● **What to do**
Find the word "click" in the listing. Copy out each line where it occurs.

● **Given information**
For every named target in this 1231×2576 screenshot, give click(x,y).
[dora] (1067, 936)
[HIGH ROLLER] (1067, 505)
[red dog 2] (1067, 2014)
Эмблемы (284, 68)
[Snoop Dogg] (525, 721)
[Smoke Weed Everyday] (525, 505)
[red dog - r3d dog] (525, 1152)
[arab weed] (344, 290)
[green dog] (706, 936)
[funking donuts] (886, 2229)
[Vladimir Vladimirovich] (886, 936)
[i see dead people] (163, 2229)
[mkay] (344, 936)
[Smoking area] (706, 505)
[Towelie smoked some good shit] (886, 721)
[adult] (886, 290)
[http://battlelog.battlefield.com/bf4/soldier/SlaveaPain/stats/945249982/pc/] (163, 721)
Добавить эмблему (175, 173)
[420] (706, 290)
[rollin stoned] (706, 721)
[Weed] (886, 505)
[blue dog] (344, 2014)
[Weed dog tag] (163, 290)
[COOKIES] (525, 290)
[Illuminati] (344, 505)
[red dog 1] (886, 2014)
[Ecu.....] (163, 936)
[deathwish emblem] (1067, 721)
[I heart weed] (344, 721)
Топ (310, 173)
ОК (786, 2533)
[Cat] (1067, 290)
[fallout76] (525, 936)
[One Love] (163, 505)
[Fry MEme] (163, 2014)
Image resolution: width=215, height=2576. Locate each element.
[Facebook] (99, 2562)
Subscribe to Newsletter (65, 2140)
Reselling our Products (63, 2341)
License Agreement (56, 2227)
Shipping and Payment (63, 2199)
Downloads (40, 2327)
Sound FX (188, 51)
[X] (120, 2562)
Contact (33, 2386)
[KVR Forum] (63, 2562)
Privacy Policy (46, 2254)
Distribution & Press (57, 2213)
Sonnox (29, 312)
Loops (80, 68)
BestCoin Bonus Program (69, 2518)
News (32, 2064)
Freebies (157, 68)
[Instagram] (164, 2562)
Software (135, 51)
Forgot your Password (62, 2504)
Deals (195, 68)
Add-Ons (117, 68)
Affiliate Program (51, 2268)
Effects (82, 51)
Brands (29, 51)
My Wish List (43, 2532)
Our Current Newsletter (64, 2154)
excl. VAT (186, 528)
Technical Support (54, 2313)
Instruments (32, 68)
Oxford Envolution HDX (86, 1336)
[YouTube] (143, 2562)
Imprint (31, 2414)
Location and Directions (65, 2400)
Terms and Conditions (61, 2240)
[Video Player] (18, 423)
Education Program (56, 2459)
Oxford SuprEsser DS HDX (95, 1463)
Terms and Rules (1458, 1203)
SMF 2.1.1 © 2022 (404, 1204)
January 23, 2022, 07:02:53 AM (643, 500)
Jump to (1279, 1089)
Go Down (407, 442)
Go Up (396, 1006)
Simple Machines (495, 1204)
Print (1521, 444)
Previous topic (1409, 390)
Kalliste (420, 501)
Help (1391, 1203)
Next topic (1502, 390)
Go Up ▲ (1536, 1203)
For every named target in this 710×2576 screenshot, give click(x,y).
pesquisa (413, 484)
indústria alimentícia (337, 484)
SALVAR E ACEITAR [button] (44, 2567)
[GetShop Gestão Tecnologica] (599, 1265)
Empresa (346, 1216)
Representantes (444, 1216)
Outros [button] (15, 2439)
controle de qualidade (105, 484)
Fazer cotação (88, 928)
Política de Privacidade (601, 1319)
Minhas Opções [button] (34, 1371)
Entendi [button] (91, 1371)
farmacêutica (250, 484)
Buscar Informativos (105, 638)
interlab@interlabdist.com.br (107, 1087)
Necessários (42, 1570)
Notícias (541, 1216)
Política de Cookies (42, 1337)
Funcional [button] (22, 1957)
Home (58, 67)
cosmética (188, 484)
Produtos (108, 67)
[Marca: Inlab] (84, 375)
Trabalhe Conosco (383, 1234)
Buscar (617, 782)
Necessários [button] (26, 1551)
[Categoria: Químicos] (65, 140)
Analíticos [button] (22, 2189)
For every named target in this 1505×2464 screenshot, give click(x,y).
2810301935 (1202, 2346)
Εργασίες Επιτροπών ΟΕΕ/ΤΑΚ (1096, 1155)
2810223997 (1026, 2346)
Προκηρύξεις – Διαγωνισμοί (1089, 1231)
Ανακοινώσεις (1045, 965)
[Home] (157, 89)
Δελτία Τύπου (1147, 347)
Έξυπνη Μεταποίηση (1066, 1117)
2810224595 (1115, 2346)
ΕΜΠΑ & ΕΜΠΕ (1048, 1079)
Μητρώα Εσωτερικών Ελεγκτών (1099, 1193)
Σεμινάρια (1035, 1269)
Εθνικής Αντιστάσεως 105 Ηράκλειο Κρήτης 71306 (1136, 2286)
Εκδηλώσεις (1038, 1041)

● **Result for this exercise**
For every named target in this 1231×2576 screenshot, give click(x,y).
For every named target in this 710×2576 screenshot, give click(x,y).
For every named target in this 1505×2464 screenshot, give click(x,y).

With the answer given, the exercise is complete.